It's only half of the proverbial $64 million, I know, but I was flabergasted to learn that's how much the University of Alabama paid to lure football coach Nick Saban from the Miami Dolphins to become their new coach. Economists have a very useful concept they use to consider "investments" like this. It's called an "opportunity costs" - which basically means what the money could be otherwise used for. In this case, $32 million could be used to endow 10 or 20 professorships in perpetuity, essentially creating a whole new department or research institute forever.
"...why are America's institutions of higher learning also operating semi-professional sports franchises? Especially since overall, the athletics department is a money-losing proposition for most schools. They also bring down the value of the university's core "product", as schools offer places and often lavish scholarships to academically unqualified student athletes."
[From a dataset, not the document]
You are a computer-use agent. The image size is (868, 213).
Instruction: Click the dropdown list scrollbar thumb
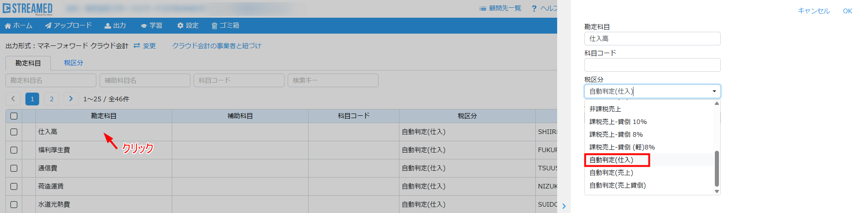(x=717, y=168)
To which Tyler Cowen adds:
The evidence is mixed, but some papers find a connection between athletic achievement and student quality, or athletic achievement and alumni donations. I suspect the donor connection is the key, but we also must ask what exactly colleges and universities seek to maximize.
Under one view, there is some local market power, a surplus from tuition and endowments, fairly passive boards, and a faculty-driven governance structure which gives Presidents considerable discretion over non-instructional projects. If I were a University President, I would spend money on the library, a very good music school, a concert hall, and -- if they would abolish the NCAA and the zone defense -- a basketball team. Basketball is The Queen of Sports, and what better way to entertain local bigwigs and receive favors in return?